Wenn sogenannte Kefirknöllchen, eine Symbiose aus Milchsäurebakterien und Hefen, in Milch gemeinsam werkeln, wird Kefir draus. Er schmeckt vollmundig, fein-säuerlich und ist cremiger als Buttermilch. Lebende Kulturen machen Kefir zum Fitmacher für den Darm und sorgen gleichzeitig für Kohlensäure und ein leichtes Schäumen. Bio-Hersteller setzen auf eine extra-lange Reifung und garantieren, dass bei den Kulturen keine Gentechnik im Spiel ist. Kefir ist mit 1,5 Prozent Fett sehr kalorienarm.

Mit Kefirknöllchen traditionell hergestellter Kefir enthält 0,1 bis 0,6 Volumenprozent Alkohol. Im Kühlregal findet sich vor allem ‚milder Kefir‘, er enthält nahezu keinen Alkohol.

Molke - der Gesundbrunnen

Bei der Herstellung von Käse, Quark und Skyr fließt milchige, leicht grünlich-schimmernde Molke ab. Sauermolke entsteht unter Zutun von Milchsäurebakterien, Süßmolke bei Verwendung von Labenzym. Molke liefert neben hochwertigem Protein Milchzucker, Calcium, Kalium, Eisen, Jod und B-Vitamine. Die nahezu fettfreie Flüssigkeit verdirbt schnell, deshalb wird sie zum Haltbarmachen kurz erhitzt und meist pulverisiert. Trinksauermolke sollte nach dem Anbrechen innerhalb von fünf Tagen verbraucht werden.

Bei einer Molkekur zum Abnehmen trinkt man zu viel Obst und Gemüse täglich einen Liter Molke, zusätzlich viel Wasser sowie Kräuter- und Früchtetee.

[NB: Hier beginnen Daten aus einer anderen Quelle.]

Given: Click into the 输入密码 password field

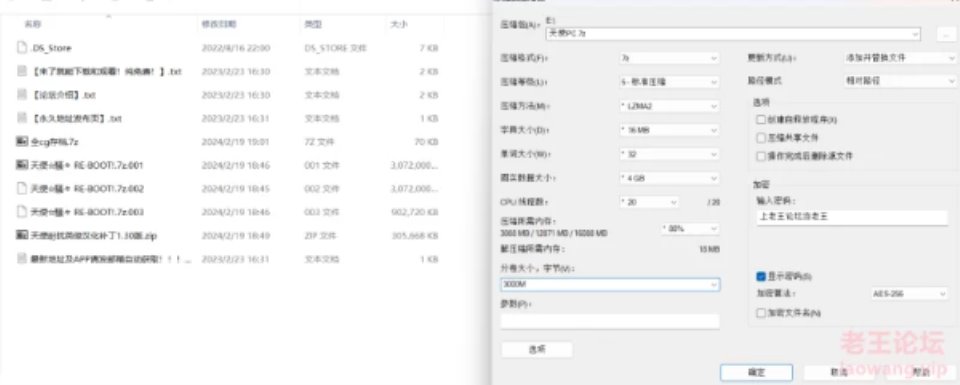Looking at the screenshot, I should pos(852,217).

Schlagsahne - die Klassische

Was sich als Fettschicht auf frischer, nicht-homogenisierter Milch absetzt, ist süße Sahne oder Rahm. Chemisch gesehen eine Emulsion aus etwa 30 bis 40 Prozent Fett, das von Eiweiß und Lecithin umhüllt ist. Die Molkerei trennt diese Fettphase mit Hilfe von Zentrifugen ab. Konventionell wird Sahne meist homogenisiert, die Fettkügelchen also fein zerkleinert und vermischt. Teils kommen Stabilisatoren zur Sahne, zum Beispiel Carrageen. Bio kommt meist ohne diesen Zusatz aus.

Beim kurzen Schlagen von Sahne verklumpen die Fett’bläschen‘, dazwischen setzt sich Sauerstoff. Dadurch gewinnt sie an Volumen und Festigkeit.

Buttermilch - Milch aus Butter?

Fast: Buttermilch ist ‚nur‘ ein Nebenprodukt der Butterherstellung, aber ein ernährungsphysiologisches Schätzchen. Wenn vom Rahm nach dem Pasteurisieren und Reifen die Butterflocken abgeschöpft werden, bleibt das Sauermilchgetränk zurück. Buttermilch ist mit einem Prozent Fett und 35 kcal/100 ml ein Leichtgewicht und kaloriensparender Erfrischer. Gut für Nerven und Gehirn: Mit im Glas sind Lecithin, etwa 3,5 Prozent Eiweiß, außerdem Calcium, Zink, Vitamin B2 und B12.

Es gibt Buttermilch und ‚reine‘ Buttermilch. Letztere darf keine Zugabe von Magermilch oder Wasser enthalten. Buttermilch im Bio-Laden ist meist ‚rein‘.